■ **Exercices**
- a) D'après l'extrait du document, quel sujet l'académie de Pétersbourg a-t-elle proposé pour le prix de 1751 ?
- b) Reproduisez l'extrait du document depuis « L'academie de Petersbourg » jusqu'à « de cette année. » inclus.

---- Extrait du document

Je crois, à propos de chagrin, que le peu de succès de l'Essay de Philosophie morale en a donné beaucoup à Maupertuis. Franchement je ne scay ce qu'il a eu en vüe en donnant ce livre, et sans me mettre au rang des speculatifs de votre ville, je gagerois presque qu'il ne pense pas tout ce qu'il a imprimé dans cet ouvrage. Avés vous vu le 3e. vol. des memoires de Berlin ! Il y a de la Prose et des vers du Roy de Prusse, et vous y trouverés deux memoires de moy, ou il y a bien des fautes d'impression, je feray en sorte que dans le prochain volume on en trouve l'Errata. L'impression de nos memoires est si retardée, et j'ay d'ailleurs si peu lieu f. 1v d'être content de l'academie, que j'envoyeray à Berlin toutes mes pieces fugitives. Croiriés vous bien qu'on a parlé de supprimer ma pension de 500lt ? A la vérité on n'en parle plus, je ne scay pourquoy, car vous croyés bien que je n'ay pas fait un pas pour la conserver : j'aurois presque dit comme le Misantrope ! je voudrois ... pour la beauté du fait &c.
L'academie de Petersbourg vient de proposer la Theorie de la Lune pour sujet du prix de 1751. Je suis en etat de repondre à la lere partie du programme et de demontrer papiers sur table que la Theorie quadre a merveilles avec les tables de Newton, lesquelles comme vous scavés n'ont gueres que 5' d'erreur. Mais je ne scay si j'auray le tems de pousser le calcul assés loin pour donner des tables plus exactes. J'ay imaginé un moyen qui pourroit m'epargner bien du travail, et d'autres encore, et tout cela fera le sujet d'un grand ouvrage qui pourra être achevé dans le f. 2r courant de cette année.

--------
---- Documents fournis

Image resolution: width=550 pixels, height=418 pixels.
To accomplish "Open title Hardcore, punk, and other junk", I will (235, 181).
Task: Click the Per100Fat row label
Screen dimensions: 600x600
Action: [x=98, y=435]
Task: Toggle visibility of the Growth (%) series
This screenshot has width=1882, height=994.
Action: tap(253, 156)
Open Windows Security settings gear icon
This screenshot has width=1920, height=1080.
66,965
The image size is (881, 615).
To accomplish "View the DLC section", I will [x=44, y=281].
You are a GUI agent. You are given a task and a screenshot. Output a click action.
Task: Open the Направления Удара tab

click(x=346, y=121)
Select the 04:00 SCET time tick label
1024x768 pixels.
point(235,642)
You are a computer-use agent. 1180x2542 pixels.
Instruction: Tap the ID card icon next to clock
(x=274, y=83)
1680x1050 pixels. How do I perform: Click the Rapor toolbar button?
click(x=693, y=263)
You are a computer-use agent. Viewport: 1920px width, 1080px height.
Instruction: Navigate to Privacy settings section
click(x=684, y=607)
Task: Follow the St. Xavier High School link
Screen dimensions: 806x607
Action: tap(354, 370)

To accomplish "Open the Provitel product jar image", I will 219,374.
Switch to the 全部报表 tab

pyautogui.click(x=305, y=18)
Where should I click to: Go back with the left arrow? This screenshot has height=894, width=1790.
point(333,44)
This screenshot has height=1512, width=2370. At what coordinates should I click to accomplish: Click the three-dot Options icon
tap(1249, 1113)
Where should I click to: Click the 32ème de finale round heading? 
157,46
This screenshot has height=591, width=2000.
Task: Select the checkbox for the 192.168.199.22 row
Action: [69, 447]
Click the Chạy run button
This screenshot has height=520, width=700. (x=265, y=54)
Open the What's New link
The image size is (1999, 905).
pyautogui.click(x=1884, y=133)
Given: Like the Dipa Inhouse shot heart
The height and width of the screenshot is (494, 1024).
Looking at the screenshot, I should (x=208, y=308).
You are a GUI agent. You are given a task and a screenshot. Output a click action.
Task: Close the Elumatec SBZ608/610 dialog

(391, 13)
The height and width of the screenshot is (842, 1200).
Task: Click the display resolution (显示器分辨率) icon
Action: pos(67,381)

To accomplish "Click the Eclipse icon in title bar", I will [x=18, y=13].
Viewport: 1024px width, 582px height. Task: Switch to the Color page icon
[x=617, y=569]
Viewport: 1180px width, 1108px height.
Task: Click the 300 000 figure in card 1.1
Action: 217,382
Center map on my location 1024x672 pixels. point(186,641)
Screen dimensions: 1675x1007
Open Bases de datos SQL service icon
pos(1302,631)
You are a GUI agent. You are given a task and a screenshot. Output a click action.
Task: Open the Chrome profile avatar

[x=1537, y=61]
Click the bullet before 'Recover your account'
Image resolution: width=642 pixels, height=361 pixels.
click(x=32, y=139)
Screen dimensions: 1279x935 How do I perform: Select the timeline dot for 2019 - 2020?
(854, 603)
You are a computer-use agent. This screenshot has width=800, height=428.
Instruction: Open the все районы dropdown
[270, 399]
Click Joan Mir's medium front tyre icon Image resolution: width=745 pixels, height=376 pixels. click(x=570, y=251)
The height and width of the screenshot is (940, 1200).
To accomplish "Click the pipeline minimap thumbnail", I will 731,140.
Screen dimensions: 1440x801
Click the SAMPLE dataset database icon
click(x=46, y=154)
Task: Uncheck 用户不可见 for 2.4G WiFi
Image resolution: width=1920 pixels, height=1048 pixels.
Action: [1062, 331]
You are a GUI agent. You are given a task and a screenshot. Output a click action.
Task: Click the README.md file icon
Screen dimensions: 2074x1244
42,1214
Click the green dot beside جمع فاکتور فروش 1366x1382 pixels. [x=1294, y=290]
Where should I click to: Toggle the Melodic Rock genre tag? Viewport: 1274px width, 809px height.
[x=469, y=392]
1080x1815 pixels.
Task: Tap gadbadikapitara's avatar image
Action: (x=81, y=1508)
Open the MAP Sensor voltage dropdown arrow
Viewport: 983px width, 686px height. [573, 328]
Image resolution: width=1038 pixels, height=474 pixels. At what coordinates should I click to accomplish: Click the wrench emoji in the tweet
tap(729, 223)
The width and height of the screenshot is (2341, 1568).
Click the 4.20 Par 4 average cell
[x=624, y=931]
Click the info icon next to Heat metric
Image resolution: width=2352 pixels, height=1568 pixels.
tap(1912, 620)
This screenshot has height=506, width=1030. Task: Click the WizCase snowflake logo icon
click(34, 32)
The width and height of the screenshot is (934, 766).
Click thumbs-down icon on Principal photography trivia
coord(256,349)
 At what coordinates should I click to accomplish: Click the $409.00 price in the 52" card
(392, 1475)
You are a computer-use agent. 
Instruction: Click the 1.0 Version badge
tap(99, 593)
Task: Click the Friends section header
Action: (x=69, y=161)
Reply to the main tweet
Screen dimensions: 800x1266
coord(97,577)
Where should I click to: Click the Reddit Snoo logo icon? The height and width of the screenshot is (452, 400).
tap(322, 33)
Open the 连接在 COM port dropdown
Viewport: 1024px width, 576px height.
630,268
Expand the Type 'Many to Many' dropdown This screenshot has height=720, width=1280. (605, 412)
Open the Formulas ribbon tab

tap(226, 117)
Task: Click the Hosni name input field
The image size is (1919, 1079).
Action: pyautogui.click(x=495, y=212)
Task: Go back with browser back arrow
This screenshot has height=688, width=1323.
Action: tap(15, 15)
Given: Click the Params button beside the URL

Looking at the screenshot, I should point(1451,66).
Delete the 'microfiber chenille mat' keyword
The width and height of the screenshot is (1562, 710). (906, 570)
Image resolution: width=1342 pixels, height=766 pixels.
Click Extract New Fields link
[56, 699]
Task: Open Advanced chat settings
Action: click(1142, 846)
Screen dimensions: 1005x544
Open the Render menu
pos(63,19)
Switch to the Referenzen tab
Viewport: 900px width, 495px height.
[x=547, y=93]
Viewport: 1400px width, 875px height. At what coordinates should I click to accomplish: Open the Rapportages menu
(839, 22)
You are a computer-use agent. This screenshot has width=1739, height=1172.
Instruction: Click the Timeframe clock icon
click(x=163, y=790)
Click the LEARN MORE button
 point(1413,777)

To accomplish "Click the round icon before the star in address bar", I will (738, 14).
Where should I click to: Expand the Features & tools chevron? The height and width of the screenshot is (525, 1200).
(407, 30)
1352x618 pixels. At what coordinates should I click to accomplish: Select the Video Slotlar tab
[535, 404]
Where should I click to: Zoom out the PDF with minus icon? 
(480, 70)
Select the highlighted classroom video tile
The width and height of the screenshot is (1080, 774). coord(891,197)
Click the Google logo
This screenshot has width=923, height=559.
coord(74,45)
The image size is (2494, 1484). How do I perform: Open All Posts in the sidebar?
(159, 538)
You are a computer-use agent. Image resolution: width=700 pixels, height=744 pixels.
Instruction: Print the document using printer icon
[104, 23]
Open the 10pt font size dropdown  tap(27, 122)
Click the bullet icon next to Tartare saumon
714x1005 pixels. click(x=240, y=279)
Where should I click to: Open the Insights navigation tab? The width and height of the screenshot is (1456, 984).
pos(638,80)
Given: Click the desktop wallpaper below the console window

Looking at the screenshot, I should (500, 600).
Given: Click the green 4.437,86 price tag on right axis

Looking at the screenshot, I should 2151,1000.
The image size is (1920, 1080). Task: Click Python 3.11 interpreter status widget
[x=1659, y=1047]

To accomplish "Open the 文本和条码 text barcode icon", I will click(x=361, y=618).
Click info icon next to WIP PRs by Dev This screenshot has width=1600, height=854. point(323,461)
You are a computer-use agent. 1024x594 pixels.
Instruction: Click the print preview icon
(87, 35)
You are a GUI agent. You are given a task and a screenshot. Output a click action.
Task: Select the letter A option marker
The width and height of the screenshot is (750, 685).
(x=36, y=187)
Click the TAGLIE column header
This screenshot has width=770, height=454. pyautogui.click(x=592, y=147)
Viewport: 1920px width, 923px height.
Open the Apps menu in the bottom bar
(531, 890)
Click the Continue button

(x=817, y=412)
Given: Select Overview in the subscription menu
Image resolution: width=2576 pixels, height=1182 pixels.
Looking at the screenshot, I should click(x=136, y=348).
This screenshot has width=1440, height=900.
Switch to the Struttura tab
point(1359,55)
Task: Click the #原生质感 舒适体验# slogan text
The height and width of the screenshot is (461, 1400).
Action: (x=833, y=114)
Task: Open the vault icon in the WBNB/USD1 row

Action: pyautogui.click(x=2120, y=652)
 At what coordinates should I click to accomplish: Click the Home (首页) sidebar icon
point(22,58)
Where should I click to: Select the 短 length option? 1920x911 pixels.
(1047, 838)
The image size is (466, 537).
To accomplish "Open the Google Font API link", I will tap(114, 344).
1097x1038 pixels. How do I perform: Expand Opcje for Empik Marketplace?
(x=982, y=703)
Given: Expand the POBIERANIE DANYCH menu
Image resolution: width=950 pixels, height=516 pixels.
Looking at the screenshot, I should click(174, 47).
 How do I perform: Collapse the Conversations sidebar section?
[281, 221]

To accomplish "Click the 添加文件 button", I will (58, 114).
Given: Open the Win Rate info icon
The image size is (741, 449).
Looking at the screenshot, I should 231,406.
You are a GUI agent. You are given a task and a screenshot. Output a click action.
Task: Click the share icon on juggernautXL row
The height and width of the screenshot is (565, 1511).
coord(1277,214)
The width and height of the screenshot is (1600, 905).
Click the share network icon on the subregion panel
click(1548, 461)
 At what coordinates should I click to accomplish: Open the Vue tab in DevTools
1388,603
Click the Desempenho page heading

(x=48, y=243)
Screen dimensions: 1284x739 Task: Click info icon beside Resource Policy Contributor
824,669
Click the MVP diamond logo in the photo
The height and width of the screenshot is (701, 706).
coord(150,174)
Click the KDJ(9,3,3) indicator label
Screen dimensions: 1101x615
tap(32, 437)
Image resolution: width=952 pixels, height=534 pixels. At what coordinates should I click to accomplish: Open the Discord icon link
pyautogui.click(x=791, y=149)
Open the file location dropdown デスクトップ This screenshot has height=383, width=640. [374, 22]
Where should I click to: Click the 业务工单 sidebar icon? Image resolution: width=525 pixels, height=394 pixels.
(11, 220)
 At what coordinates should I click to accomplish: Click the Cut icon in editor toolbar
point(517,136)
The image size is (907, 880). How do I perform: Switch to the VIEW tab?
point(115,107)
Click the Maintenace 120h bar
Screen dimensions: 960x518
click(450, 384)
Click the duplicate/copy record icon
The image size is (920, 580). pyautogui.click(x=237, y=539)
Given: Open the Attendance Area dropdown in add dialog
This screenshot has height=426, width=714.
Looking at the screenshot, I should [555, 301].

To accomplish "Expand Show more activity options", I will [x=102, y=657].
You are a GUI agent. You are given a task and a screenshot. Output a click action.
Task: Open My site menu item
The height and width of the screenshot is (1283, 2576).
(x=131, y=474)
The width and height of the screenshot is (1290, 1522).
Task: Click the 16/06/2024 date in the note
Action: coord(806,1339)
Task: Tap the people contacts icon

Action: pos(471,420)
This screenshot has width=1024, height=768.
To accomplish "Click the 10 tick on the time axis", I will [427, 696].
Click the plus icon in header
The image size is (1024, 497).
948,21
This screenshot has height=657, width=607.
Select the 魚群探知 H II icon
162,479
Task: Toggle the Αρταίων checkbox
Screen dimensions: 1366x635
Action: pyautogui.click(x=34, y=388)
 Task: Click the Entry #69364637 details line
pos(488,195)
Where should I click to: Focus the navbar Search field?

--------

■ **Corrigé des exercices**
- a) La théorie de la Lune.

- b)
L'academie de Petersbourg vient de proposer la Theorie de la Lune pour sujet du prix de 1751. Je suis en etat de repondre à la lere partie du programme et de demontrer papiers sur table que la Theorie quadre a merveilles avec les tables de Newton, lesquelles comme vous scavés n'ont gueres que 5' d'erreur. Mais je ne scay si j'auray le tems de pousser le calcul assés loin pour donner des tables plus exactes. J'ay imaginé un moyen qui pourroit m'epargner bien du travail, et d'autres encore, et tout cela fera le sujet d'un grand ouvrage qui pourra être achevé dans le f. 2r courant de cette année.